*** MATERIAL TO PROCESS ***

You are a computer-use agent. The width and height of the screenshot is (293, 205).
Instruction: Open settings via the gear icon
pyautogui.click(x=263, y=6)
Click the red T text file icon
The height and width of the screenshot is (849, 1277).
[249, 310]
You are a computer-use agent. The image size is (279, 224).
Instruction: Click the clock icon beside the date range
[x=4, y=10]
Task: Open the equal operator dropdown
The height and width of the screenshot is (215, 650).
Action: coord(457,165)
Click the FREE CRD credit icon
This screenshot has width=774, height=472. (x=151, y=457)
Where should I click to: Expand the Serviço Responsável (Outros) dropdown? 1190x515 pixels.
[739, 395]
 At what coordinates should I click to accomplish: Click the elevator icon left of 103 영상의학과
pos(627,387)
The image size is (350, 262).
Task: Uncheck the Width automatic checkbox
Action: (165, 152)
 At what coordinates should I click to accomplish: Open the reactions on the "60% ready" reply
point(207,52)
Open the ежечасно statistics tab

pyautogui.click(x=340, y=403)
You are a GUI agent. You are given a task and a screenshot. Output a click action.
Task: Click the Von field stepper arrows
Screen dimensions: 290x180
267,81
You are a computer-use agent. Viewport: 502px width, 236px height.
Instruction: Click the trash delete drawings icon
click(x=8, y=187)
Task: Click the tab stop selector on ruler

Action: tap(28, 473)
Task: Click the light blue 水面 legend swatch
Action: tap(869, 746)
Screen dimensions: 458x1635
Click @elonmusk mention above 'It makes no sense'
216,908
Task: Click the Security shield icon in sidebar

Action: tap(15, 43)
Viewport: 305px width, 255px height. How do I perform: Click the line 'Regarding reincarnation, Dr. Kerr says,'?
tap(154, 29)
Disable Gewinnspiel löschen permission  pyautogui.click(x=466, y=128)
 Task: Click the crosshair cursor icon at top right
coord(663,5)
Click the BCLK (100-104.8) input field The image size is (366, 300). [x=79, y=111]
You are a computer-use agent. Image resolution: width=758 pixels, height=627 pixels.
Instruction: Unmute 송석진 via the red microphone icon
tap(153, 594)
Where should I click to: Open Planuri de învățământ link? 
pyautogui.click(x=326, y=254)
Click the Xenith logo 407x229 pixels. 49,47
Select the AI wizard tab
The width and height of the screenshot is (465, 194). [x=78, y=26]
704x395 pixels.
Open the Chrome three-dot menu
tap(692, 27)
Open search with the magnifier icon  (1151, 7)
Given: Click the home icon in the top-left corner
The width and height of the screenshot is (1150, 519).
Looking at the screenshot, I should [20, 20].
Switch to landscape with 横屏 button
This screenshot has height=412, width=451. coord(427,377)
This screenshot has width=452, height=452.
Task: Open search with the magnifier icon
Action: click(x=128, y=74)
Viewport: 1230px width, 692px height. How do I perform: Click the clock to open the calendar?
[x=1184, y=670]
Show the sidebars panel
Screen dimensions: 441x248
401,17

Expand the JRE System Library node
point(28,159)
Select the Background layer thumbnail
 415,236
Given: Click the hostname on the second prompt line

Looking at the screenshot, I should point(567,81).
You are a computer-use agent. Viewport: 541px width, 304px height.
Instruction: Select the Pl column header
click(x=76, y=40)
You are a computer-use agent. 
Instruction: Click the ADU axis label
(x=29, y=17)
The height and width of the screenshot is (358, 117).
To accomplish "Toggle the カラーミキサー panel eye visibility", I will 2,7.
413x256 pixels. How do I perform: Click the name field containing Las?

*** End of MATERIAL TO PROCESS ***

PROBLEM STATEMENT
All lines above holding the word "agent" make up the answer; copy each one.

ANSWER SECTION
You are a computer-use agent. The width and height of the screenshot is (293, 205).
You are a computer-use agent. The image size is (279, 224).
You are a GUI agent. You are given a task and a screenshot. Output a click action.
You are a computer-use agent. Viewport: 502px width, 236px height.
You are a computer-use agent. Image resolution: width=758 pixels, height=627 pixels.
You are a computer-use agent. Viewport: 541px width, 304px height.
You are a computer-use agent. 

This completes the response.